By KATIE THOMAS • New York Times
The Food and Drug Administration on Wednesday signaled its intention to permit the makers of generic drugs to change their safety labels, a move that could open the door to lawsuits against the companies for the first time since a Supreme Court decision barred such actions two years ago.
Consumer advocates applauded the development, calling it a necessary fix for a system they say is unfair to patients who take generic medicines.
"It's common sense," said Dr. Sidney M. Wolfe, a senior adviser to the Health Research Group at Public Citizen, which in 2011 petitioned the FDA to make just such a rule. "It will obviously end this situation where people are being harmed physically and yet, although they are harmed, they have no right to go into court and get redress for serious damages."
Dozens of lawsuits against the makers of generic drugs have been dismissed since 2011, when the Supreme Court ruled that because the companies must, by law, use the same label warnings as the makers of brand-name drugs, they cannot be sued for failing to alert patients to the risks of taking their drugs.

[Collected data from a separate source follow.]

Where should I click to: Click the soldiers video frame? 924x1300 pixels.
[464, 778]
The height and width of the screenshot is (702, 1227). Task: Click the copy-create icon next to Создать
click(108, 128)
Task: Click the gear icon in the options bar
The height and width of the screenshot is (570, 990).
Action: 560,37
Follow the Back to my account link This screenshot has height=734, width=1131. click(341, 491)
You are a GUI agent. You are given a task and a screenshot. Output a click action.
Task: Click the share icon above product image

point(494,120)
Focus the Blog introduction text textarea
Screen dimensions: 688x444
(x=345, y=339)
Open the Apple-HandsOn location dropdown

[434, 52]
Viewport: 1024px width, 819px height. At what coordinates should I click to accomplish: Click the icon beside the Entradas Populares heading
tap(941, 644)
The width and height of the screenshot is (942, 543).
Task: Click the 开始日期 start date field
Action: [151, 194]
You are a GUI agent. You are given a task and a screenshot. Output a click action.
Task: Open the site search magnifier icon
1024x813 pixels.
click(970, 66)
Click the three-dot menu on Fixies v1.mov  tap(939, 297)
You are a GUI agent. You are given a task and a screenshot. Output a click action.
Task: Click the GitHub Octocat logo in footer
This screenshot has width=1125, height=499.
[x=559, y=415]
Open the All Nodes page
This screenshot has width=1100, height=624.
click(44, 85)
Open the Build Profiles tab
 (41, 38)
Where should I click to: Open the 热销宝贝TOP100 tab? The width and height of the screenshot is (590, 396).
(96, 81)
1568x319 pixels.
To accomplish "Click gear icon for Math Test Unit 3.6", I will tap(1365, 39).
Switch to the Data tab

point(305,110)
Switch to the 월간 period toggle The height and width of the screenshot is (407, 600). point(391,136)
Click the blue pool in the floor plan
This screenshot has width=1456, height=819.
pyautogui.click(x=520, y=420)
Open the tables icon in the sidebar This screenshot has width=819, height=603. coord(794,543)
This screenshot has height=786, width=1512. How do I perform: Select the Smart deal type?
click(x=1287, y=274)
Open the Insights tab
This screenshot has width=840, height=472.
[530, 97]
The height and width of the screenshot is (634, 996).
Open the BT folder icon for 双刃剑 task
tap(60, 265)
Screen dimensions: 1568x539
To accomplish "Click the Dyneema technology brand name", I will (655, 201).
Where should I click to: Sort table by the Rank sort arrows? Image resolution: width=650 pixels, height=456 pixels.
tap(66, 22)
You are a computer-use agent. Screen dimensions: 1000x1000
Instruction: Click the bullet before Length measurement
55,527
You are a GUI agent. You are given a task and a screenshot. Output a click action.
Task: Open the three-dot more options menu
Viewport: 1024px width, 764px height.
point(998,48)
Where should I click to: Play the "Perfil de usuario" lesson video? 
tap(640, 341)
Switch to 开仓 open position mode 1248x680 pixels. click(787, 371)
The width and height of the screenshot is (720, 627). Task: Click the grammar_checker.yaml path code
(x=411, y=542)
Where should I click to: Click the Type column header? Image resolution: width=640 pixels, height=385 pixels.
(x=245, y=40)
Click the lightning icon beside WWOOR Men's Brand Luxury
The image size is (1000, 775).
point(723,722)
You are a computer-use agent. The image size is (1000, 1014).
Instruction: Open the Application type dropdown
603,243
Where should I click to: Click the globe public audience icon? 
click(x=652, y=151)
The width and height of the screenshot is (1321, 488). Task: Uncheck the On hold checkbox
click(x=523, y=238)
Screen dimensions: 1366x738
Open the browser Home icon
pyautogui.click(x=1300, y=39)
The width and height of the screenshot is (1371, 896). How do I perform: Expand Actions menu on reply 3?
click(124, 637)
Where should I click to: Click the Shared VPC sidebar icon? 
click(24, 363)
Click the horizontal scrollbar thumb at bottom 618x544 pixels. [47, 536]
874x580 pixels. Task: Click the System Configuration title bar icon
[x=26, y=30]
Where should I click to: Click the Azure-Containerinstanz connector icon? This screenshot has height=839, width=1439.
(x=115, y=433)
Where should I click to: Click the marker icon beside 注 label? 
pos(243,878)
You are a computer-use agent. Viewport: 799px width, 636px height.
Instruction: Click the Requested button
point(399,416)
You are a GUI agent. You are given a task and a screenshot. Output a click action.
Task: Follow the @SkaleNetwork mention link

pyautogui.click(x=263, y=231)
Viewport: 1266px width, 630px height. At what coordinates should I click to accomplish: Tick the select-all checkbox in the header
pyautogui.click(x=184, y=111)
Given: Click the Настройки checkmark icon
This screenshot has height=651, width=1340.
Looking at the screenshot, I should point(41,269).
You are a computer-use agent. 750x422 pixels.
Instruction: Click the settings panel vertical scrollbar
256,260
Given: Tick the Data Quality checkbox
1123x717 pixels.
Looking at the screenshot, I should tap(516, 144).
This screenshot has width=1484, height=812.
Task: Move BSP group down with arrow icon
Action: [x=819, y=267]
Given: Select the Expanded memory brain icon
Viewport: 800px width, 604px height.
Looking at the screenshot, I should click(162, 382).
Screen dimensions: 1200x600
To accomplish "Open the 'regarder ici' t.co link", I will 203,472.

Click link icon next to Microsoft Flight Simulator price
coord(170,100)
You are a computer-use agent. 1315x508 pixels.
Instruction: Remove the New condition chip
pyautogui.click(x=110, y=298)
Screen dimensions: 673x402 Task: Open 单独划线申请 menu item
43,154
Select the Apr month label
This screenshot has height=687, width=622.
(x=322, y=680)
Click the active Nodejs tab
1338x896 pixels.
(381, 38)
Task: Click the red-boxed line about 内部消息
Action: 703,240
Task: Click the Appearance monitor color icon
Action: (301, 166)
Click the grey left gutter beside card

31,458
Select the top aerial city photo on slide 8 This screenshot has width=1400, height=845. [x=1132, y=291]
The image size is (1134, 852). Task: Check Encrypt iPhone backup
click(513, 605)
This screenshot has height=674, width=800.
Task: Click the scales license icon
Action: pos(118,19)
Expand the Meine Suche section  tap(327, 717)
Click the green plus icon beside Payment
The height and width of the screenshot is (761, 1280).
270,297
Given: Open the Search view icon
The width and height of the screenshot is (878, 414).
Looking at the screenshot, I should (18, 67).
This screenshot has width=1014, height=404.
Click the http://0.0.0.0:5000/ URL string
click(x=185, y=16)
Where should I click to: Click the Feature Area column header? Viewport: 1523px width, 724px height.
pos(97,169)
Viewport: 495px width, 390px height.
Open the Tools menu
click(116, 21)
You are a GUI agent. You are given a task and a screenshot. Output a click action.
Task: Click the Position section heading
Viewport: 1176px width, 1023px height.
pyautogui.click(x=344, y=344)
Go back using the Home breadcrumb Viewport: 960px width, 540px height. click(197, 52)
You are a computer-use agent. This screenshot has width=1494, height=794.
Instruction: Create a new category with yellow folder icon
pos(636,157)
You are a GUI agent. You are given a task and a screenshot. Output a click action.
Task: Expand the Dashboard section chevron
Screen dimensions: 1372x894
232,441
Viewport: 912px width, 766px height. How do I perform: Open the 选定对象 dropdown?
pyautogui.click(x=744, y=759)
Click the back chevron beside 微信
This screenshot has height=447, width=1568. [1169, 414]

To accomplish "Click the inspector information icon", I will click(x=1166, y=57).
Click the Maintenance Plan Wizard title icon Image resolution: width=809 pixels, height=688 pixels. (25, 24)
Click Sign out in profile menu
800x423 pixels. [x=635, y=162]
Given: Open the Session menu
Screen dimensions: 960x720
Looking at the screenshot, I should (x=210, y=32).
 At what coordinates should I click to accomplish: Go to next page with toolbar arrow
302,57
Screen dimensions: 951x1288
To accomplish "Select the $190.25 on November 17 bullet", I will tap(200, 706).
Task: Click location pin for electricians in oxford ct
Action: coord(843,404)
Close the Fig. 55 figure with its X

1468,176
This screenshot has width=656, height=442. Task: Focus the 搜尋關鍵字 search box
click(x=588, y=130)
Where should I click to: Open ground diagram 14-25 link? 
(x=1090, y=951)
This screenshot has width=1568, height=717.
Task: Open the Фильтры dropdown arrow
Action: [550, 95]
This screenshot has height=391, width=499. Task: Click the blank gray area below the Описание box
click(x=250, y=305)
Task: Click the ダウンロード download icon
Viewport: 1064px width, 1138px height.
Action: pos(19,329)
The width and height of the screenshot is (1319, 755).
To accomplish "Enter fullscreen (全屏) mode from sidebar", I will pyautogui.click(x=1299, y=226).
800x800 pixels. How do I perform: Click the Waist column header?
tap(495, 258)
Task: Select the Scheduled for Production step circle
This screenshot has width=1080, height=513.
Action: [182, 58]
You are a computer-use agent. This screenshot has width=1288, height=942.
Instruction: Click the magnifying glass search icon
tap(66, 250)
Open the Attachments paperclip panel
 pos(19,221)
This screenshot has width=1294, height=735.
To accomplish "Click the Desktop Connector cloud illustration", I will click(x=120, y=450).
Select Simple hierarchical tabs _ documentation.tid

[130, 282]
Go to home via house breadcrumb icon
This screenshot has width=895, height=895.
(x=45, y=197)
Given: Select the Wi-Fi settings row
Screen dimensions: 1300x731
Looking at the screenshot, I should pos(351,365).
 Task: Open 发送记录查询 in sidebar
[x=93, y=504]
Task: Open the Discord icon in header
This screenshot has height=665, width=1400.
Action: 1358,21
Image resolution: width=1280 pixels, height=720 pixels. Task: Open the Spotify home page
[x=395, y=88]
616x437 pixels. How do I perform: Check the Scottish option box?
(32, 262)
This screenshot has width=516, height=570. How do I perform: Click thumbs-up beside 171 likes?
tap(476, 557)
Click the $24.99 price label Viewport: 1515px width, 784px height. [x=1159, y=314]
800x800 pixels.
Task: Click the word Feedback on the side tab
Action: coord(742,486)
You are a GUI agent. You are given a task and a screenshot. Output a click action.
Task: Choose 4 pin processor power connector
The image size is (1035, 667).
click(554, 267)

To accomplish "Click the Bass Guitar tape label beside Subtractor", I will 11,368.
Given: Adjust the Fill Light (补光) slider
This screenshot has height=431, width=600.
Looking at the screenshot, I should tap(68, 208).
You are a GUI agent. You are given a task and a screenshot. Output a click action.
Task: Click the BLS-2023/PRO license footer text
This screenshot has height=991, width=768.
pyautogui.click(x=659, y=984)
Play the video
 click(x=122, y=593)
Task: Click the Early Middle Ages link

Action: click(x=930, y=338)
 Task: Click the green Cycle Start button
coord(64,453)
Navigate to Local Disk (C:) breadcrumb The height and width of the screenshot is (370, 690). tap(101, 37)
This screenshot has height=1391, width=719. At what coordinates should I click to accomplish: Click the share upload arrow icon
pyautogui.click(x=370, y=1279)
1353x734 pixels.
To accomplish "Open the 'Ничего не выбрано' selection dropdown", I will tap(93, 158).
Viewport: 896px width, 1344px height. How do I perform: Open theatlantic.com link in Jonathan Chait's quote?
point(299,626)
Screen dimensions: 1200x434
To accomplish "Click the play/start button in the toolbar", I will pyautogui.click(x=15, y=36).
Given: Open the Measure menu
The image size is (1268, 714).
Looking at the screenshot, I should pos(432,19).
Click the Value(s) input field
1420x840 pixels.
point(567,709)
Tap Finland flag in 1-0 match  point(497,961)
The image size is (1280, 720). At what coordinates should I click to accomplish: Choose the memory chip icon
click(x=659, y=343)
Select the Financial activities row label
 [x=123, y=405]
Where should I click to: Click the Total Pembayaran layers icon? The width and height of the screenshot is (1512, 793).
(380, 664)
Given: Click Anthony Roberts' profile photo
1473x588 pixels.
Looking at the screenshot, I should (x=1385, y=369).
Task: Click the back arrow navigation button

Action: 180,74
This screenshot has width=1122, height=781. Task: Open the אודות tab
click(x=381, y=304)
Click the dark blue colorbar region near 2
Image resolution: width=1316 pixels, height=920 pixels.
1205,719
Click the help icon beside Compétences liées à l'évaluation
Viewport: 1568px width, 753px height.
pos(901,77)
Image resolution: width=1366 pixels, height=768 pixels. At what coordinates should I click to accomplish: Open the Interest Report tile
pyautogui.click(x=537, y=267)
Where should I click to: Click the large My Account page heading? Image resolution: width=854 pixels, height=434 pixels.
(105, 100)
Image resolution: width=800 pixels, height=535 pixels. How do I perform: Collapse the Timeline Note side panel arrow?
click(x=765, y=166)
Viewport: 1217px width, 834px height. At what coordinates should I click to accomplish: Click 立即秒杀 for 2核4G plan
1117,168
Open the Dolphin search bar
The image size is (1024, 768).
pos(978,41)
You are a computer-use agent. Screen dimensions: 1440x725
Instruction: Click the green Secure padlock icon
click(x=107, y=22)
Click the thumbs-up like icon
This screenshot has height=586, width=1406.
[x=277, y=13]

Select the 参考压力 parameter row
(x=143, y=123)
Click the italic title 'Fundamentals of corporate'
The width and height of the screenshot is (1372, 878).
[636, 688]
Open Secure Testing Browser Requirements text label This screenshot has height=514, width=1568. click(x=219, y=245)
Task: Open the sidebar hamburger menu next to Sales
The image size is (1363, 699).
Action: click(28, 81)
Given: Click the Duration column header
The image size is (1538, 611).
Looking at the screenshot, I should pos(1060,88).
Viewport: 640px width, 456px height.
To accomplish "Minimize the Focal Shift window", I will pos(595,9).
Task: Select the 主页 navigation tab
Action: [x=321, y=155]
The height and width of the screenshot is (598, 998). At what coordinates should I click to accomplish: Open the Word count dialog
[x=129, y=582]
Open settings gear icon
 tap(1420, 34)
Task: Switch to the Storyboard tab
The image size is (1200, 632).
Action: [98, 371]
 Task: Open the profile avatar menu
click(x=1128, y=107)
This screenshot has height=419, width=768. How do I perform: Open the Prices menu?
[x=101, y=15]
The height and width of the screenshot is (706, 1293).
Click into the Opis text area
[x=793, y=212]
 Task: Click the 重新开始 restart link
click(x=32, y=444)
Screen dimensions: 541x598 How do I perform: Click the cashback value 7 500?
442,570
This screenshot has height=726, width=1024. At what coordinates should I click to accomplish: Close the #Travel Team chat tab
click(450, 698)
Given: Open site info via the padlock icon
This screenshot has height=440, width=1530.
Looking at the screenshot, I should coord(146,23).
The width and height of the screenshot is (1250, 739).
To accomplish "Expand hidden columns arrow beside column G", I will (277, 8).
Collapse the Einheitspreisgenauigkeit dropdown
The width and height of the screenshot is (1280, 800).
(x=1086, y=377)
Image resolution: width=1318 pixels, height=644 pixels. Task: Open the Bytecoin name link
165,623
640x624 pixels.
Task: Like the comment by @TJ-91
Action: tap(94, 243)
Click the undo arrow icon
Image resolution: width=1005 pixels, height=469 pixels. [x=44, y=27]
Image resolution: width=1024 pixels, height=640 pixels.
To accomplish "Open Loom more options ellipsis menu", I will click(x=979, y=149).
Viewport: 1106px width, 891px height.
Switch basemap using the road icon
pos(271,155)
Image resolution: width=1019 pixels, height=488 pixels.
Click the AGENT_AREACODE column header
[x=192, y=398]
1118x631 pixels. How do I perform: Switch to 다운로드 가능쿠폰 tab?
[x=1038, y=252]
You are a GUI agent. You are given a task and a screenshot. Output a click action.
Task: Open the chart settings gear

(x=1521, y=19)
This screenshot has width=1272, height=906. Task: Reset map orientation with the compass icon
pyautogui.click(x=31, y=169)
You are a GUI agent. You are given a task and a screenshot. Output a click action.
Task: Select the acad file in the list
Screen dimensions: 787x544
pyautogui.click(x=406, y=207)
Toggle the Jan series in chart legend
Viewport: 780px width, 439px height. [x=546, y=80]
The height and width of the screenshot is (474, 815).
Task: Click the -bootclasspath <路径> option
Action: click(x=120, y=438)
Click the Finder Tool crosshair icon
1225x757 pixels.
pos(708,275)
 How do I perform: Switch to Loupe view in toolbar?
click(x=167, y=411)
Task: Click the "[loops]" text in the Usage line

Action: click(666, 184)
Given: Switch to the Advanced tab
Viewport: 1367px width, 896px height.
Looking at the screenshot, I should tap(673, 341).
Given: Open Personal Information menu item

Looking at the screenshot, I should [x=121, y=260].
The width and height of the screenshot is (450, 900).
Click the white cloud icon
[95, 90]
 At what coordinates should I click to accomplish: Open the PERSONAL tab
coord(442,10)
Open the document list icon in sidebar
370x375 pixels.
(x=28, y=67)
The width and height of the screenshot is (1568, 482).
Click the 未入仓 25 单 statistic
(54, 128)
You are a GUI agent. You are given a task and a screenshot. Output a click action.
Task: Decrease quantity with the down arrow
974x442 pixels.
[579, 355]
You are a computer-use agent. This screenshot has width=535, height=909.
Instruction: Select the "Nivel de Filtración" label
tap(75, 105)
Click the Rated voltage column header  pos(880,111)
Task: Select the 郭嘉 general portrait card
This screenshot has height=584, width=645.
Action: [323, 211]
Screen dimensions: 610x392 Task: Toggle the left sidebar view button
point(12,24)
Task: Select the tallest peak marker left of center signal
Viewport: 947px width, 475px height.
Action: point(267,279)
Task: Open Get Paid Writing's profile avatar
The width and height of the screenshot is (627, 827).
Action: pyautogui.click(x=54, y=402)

Last month, the Supreme Court ruled — on similar grounds — that patients may not sue makers of generic drugs by claiming that such drugs were defectively designed.
The FDA's intentions came in the form of a bureaucratic step in which the agency must notify the Office of Management and Budget of its plans to publish a proposed rule.
In a summary posted Wednesday on the budget office's website, the FDA said the proposed rule would "create parity" between those who make generic and brand-name drugs with respect to how they update their labels — the lengthy list of a drug's uses, dosages and risks.